As for banks, Baker calls bull on fears that a moratorium could have catastrophic consequences. "The fact that the banks say a moratorium would be catastrophic should be taken as having absolutely zero value. There are few people on the planet with less credibility," Baker wrote. "For the last two years everyone familiar with the housing market has been talking about the 'shadow inventory.' These are the hundreds of thousands of foreclosed homes that banks have deliberately kept off the market. The reason is presumably that they were worried about glutting the market with foreclosed properties, depressing prices even more."
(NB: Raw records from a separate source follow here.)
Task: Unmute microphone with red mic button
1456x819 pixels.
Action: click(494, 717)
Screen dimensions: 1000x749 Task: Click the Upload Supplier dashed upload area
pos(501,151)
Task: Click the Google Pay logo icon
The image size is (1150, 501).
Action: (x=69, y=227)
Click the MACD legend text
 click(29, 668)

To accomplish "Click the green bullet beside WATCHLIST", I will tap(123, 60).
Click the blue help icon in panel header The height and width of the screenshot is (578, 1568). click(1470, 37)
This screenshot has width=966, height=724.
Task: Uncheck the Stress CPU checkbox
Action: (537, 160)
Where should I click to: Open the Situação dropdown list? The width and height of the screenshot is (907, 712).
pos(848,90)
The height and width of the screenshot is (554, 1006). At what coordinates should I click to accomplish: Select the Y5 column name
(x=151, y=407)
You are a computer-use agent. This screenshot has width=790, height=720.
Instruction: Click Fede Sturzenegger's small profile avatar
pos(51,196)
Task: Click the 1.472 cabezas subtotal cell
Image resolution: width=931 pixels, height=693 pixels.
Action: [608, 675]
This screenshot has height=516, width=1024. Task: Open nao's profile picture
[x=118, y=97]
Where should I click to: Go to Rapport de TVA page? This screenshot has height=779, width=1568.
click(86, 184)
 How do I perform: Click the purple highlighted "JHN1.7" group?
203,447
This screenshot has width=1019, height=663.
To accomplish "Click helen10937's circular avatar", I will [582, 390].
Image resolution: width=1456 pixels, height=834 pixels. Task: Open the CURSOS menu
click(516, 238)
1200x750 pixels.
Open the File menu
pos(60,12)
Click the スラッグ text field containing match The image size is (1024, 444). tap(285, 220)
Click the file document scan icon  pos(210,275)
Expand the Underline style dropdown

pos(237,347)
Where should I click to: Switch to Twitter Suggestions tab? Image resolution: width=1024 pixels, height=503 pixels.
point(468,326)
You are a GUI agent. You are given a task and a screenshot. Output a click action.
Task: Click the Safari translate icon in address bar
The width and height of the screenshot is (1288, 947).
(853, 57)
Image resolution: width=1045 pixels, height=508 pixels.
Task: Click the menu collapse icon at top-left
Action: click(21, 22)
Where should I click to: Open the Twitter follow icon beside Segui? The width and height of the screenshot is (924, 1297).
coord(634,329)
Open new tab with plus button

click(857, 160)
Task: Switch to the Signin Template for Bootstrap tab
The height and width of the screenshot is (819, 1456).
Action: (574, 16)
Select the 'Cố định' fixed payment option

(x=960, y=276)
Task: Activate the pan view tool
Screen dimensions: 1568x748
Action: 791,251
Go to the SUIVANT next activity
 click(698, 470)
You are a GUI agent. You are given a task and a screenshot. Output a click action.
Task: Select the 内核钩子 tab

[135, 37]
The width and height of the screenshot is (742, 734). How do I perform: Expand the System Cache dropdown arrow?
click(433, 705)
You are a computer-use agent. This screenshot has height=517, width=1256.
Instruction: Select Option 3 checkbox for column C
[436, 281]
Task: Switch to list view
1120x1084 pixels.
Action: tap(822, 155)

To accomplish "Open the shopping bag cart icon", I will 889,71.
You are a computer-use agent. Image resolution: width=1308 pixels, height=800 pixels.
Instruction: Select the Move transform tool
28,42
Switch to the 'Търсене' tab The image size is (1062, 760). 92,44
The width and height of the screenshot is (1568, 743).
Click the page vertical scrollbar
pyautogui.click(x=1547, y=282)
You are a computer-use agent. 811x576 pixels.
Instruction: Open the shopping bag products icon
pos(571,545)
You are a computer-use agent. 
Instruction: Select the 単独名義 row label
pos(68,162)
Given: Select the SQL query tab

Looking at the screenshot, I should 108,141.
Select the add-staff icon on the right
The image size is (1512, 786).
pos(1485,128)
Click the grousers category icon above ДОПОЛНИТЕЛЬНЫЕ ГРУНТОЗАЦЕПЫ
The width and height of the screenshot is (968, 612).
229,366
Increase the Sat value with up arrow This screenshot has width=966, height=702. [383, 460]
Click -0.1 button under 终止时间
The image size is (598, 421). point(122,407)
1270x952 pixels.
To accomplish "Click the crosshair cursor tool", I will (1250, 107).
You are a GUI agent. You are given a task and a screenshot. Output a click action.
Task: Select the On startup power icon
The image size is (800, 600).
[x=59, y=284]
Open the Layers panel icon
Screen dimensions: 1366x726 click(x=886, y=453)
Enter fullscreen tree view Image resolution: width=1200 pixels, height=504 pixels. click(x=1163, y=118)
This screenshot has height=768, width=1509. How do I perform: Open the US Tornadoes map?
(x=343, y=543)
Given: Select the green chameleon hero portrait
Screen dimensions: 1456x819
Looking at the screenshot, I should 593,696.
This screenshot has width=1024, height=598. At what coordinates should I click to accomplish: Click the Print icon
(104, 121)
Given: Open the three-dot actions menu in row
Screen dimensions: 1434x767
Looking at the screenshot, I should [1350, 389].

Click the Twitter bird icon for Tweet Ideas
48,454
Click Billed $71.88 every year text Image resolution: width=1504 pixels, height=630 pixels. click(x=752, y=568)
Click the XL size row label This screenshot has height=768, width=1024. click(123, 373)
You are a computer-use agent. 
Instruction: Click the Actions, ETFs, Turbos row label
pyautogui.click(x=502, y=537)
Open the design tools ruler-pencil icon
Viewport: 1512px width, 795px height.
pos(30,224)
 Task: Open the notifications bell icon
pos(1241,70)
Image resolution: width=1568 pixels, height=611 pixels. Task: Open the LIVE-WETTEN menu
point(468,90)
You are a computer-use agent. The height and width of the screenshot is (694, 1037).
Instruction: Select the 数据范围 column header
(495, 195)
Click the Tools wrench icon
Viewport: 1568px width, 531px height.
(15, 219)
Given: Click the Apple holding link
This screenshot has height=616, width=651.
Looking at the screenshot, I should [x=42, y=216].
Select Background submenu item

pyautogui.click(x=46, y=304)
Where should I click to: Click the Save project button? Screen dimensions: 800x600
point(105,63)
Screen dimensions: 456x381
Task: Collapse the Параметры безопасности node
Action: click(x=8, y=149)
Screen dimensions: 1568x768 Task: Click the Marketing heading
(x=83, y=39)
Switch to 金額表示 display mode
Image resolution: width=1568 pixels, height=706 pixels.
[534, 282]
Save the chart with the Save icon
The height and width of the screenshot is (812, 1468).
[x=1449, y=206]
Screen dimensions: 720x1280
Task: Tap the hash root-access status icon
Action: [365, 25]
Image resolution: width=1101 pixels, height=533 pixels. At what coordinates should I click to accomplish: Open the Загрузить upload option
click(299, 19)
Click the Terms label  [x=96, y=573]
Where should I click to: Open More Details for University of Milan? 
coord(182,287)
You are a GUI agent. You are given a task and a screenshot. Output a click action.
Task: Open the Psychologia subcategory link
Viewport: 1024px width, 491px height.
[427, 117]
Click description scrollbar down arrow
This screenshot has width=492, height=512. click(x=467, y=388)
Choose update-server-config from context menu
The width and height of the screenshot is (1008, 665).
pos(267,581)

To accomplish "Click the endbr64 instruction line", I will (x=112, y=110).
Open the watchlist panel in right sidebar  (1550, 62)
Ira Rheingold, director of the National Association of Consumer Advocates, told HuffPost that a moratorium "is neither damaging or particularly helpful to homeowners."
"What's damaging homeowners is the failure of Secretary Geithner and others in the administration to hold the servicers accountable for breaking the mortgage system and for violating the law. What's damaging is Treasury's failure to create and mandate a loan modification program that would actually help homeowners stay in their homes and stabilize their communities," wrote Rheingold. "What would be helpful would be the imposition of this necessary timeout so that servicers can use this time to learn how to comply with the law and Treasury can finally figure out a solution to the problem of hundreds of thousands or millions of unnecessary foreclosures."
(Despite the self-imposed moratoriums by Bank of America and JPMorgan Chase, foreclosures have continued in Florida, according to news-press.com in Fort Myers.)
Alan White, a professor at Valparaiso University Law School, wrote in a blog post that the Obama administration is using the robo-signer scandal as a "scapegoat" when the real crisis facing the housing market is the the more than five million mortgages in default or foreclosure.
"If every bank and servicer called off its moratorium today, and if all the state Attorneys General went away, we would simply go back to the agonizing process of dumping another 100,000 or so foreclosed properties on the market every month, while homeowners who want to make payments wait for months to get their workouts processed. Before the foreclosure fraud scandal hit we were already facing another five years of depressed and uncertain home prices, even assuming more homeowners now making payments don't start falling behind."
Industry analyst Sean O'Toole, founder of ForeclosureRadar.com and a critic of the Obama administration's approach to the housing crisis, said he agreed with Geithner that a moratorium would be damaging -- but he said a moratorium would exacerbate problems created by recent accounting-rule changes and programs like HAMP.
"The reality is that foreclosures are at an all time low as a percentage of delinquencies thanks to these policies which together allow banks to delay foreclosure and inflate assets," wrote O'Toole in an email. "Clearly servicers should be required to follow foreclosure laws, but we need to keep in mind that one of the primary things plaguing the housing market at this point is uncertainty. Buyers are worried about shadow inventory, foreclosure waves, and when the bottom will be reached. These delays increase that uncertainty and hurt the housing market far more than they help."